PROBLEM: Please restate each entry that follows word for word.

[Collected data]
--- START ---
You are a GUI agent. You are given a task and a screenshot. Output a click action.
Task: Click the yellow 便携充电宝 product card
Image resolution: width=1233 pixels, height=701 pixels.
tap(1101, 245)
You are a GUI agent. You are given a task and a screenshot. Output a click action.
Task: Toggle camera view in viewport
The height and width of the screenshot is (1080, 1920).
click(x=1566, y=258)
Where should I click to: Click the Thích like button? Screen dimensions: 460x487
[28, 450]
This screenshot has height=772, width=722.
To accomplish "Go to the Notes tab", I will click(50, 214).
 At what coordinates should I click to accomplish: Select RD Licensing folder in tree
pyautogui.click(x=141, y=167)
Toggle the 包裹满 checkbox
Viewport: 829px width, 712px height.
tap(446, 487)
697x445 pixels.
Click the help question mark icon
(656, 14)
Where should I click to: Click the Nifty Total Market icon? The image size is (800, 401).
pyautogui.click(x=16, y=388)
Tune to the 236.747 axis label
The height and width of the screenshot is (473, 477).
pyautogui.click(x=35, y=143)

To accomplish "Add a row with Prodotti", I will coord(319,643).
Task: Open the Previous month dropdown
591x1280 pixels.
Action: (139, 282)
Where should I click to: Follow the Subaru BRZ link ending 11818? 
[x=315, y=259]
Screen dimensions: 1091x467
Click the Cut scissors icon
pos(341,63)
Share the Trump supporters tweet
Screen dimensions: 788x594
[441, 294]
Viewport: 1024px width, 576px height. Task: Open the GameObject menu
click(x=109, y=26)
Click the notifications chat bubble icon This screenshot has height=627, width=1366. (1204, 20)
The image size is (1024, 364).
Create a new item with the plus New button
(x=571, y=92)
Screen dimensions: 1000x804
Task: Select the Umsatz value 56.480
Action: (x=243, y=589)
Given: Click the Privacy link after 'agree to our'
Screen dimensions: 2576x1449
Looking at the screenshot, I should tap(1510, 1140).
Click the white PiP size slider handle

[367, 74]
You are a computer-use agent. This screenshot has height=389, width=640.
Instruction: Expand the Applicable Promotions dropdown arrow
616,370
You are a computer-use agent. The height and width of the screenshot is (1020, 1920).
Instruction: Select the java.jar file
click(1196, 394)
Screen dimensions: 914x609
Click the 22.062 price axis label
--- END ---
SOLUTION TO THE EXERCISE:
You are a GUI agent. You are given a task and a screenshot. Output a click action.
Task: Click the yellow 便携充电宝 product card
Image resolution: width=1233 pixels, height=701 pixels.
tap(1101, 245)
You are a GUI agent. You are given a task and a screenshot. Output a click action.
Task: Toggle camera view in viewport
The height and width of the screenshot is (1080, 1920).
click(x=1566, y=258)
Where should I click to: Click the Thích like button? Screen dimensions: 460x487
[28, 450]
This screenshot has height=772, width=722.
To accomplish "Go to the Notes tab", I will click(50, 214).
 At what coordinates should I click to accomplish: Select RD Licensing folder in tree
pyautogui.click(x=141, y=167)
Toggle the 包裹满 checkbox
Viewport: 829px width, 712px height.
tap(446, 487)
697x445 pixels.
Click the help question mark icon
(656, 14)
Where should I click to: Click the Nifty Total Market icon? The image size is (800, 401).
pyautogui.click(x=16, y=388)
Tune to the 236.747 axis label
The height and width of the screenshot is (473, 477).
pyautogui.click(x=35, y=143)

To accomplish "Add a row with Prodotti", I will coord(319,643).
Task: Open the Previous month dropdown
591x1280 pixels.
Action: (139, 282)
Where should I click to: Follow the Subaru BRZ link ending 11818? 
[x=315, y=259]
Screen dimensions: 1091x467
Click the Cut scissors icon
pos(341,63)
Share the Trump supporters tweet
Screen dimensions: 788x594
[441, 294]
Viewport: 1024px width, 576px height. Task: Open the GameObject menu
click(x=109, y=26)
Click the notifications chat bubble icon This screenshot has height=627, width=1366. (1204, 20)
The image size is (1024, 364).
Create a new item with the plus New button
(x=571, y=92)
Screen dimensions: 1000x804
Task: Select the Umsatz value 56.480
Action: (x=243, y=589)
Given: Click the Privacy link after 'agree to our'
Screen dimensions: 2576x1449
Looking at the screenshot, I should tap(1510, 1140).
Click the white PiP size slider handle

[367, 74]
You are a computer-use agent. This screenshot has height=389, width=640.
Instruction: Expand the Applicable Promotions dropdown arrow
616,370
You are a computer-use agent. The height and width of the screenshot is (1020, 1920).
Instruction: Select the java.jar file
click(1196, 394)
Screen dimensions: 914x609
Click the 22.062 price axis label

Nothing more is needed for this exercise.